The chairman of the U.S. Joint Chiefs of Staff called on South Korea to stay in a military information-sharing pact with Japan, part of a high-level U.S. push to hold together the agreement between two of its closest allies days before it is due to expire.

Gen. Mark Milley, who is visiting Japan and South Korea on his first overseas trip as chairman, told reporters on a military jet before landing in Japan on Monday that strong three-way military coordination was needed to face threats in the region.

“It is clearly in China’s interest, and in North Korea’s interest, to separate South Korea from Japan and the United States, and it’s in our interest to keep all three of them very closely aligned,” he said.

The agreement, introduced in 2016, allows Seoul and Tokyo to directly share intelligence, such as information on North Korean missile tests, rather than going through the U.S. South Korea surprised the U.S. and Japan in August when it said it would allow the agreement to lapse on Nov. 23 rather than let it roll over as in previous years.

Seoul blamed a breakdown of trust with Tokyo following a decision by Japan to tighten export controls on products used by South Korea’s technology industry, potentially damaging a major engine of the Korean economy. Japan said it took the action because of concerns the products could be exported to third countries that are security risks. It provided no evidence, and South Korea said it had sufficiently strong controls to avoid such exports.

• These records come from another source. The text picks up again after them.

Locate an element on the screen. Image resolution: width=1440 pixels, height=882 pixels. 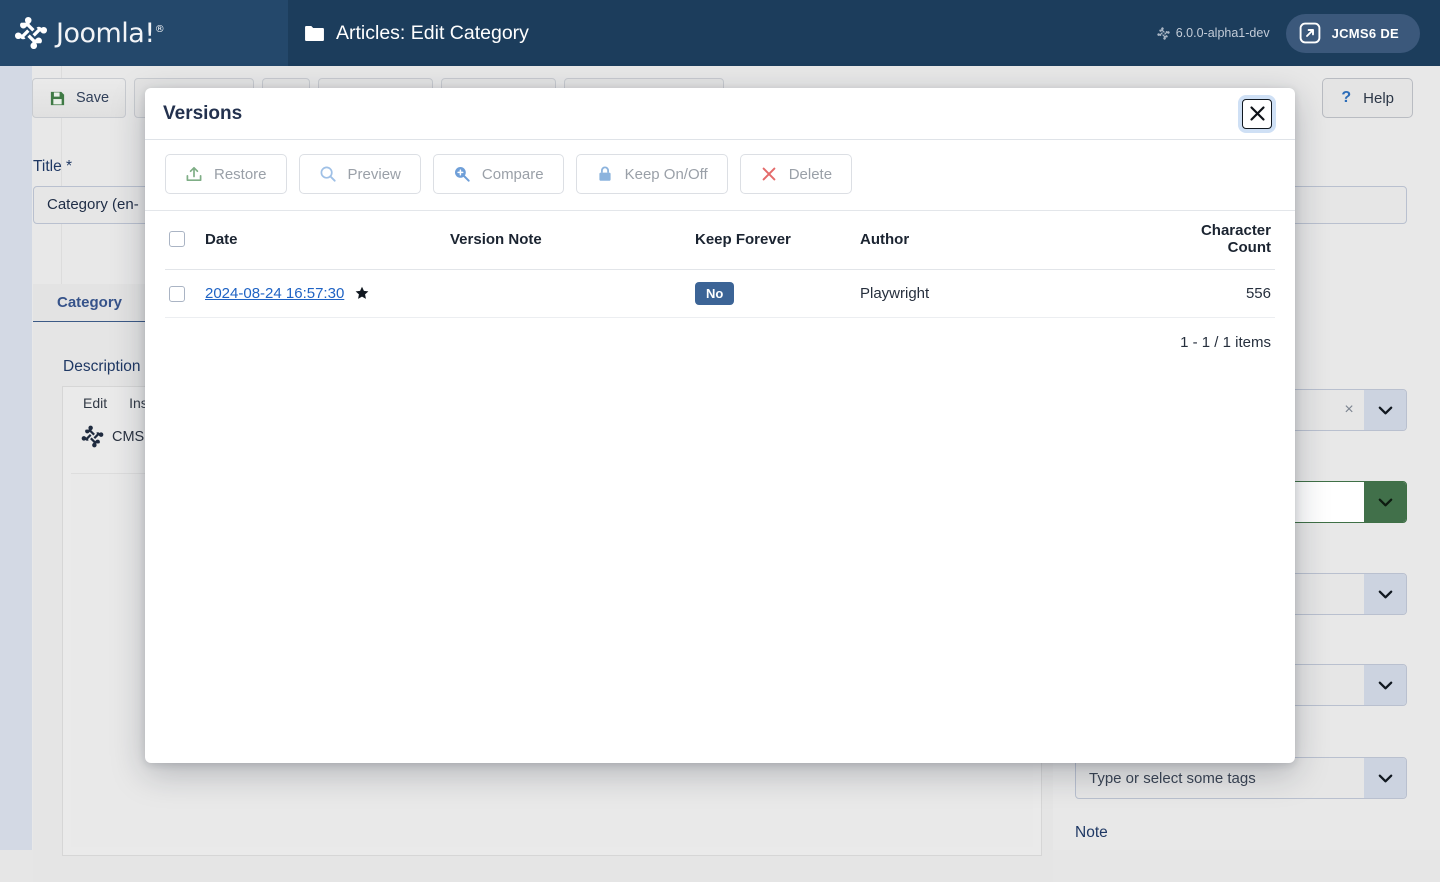
close-button is located at coordinates (1257, 114).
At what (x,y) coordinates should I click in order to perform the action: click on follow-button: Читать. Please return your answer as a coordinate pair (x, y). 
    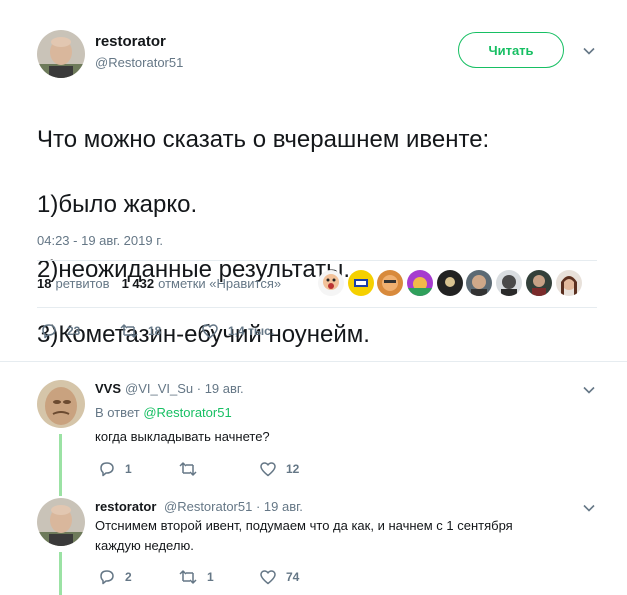
    Looking at the image, I should click on (511, 50).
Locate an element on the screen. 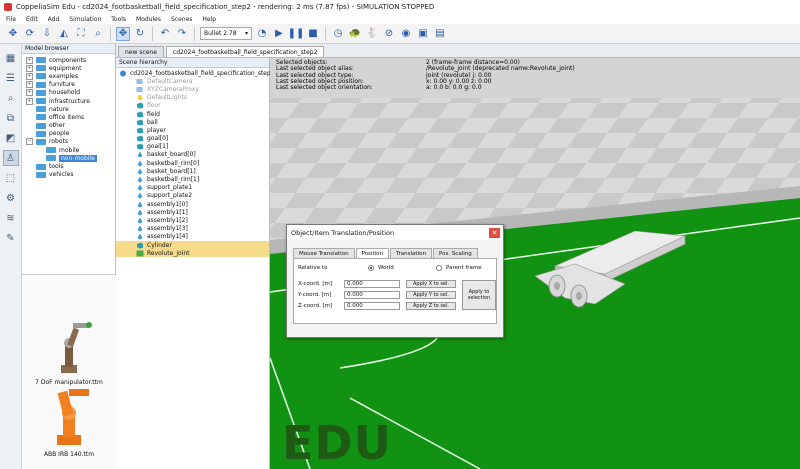  hierarchy-item: goal[1] is located at coordinates (192, 147).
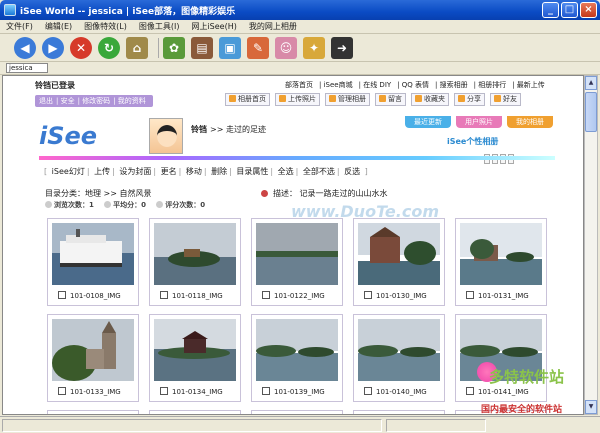  I want to click on top-nav-search: 搜索相册, so click(454, 85).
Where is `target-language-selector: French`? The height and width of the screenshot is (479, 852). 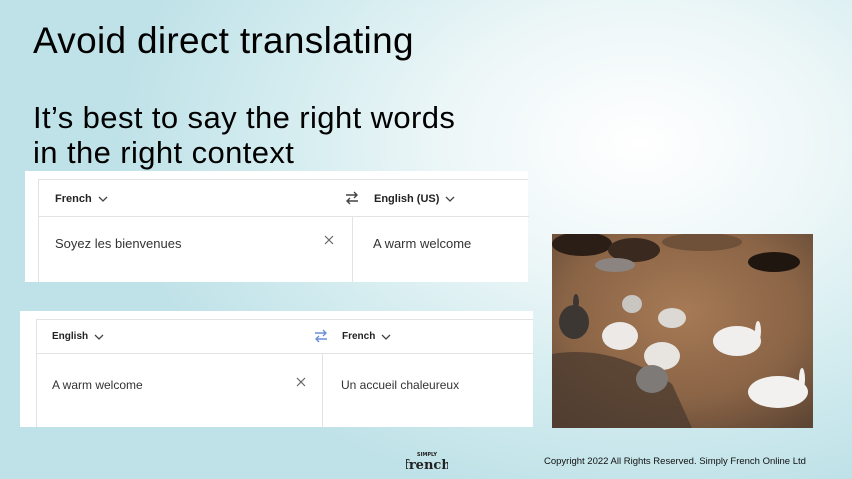
target-language-selector: French is located at coordinates (366, 336).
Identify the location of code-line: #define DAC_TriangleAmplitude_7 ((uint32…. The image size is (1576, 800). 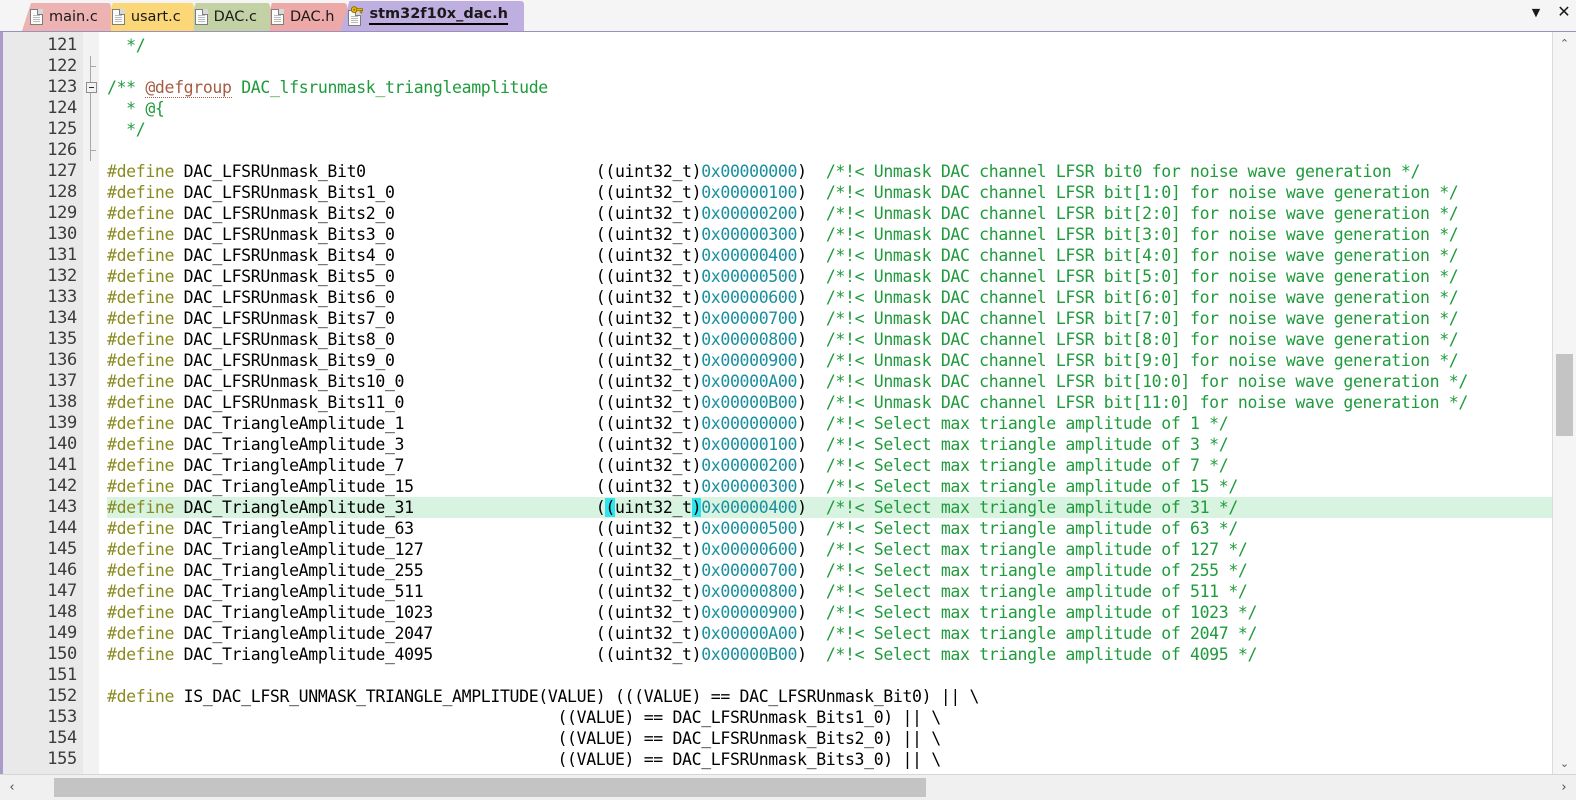
(830, 466).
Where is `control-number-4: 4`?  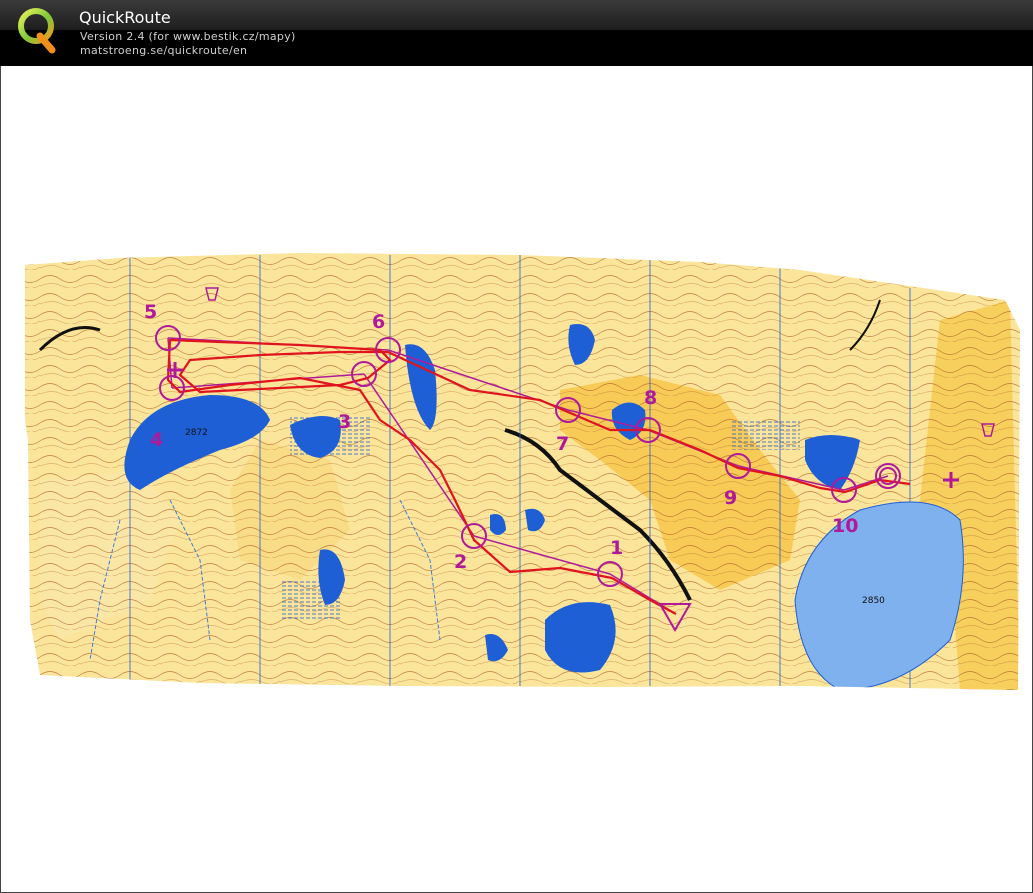
control-number-4: 4 is located at coordinates (156, 440).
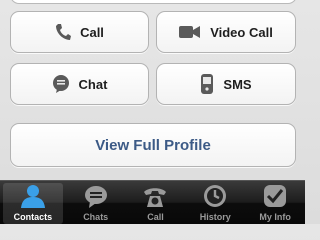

The intelligence-sharing pact, known as the General Security of Military Information Agreement, has been used to exchange details of missile tests by North Korea even after South Korea’s decision to let it expire. U.S. officials stress the value of the speed at which the countries can share information under the agreement.

On recent visits to Seoul, David Stilwell, assistant secretary of state for East Asian and Pacific affairs, and Randall Schriver, the assistant secretary of defense for Indo-Pacific security affairs, called for the agreement to be renewed.

Gen. Milley will meet his South Korean counterpart along with Defense Secretary Mark Esper in Seoul later this week.

Seoul and Tokyo are also embroiled in other disputes that have led to a near breakdown in diplomatic relations. In recent days, South Korea has sought to improve ties, first with a letter from President Moon Jae-in to Japanese Prime Minister Shinzo Abe, and then a brief meeting between the two men on the sidelines of a forum in Thailand.

But without a compromise by either side, it is unclear how the impasse over GSOMIA can be resolved. On Sunday, a South Korean official called on Tokyo to reverse its trade measures.

“If South Korea-Japan relations are normalized, our government has the intention of considering the extension of GSOMIA again,” South Korean national security adviser Chung Eui-yong told reporters. Mr. Chung said Seoul would welcome cooperation from the U.S.

Tokyo has said the trade dispute and security measures shouldn’t be linked.

Gen. Milley said he was hopeful the countries would renew the agreement. “All countries operate in their own interests, and Japan and South Korea are no different,” he said.

“I think they both recognize they have mutual common interests when it comes to national security; they have common national-security problems to solve and they will be stronger together rather than separate.”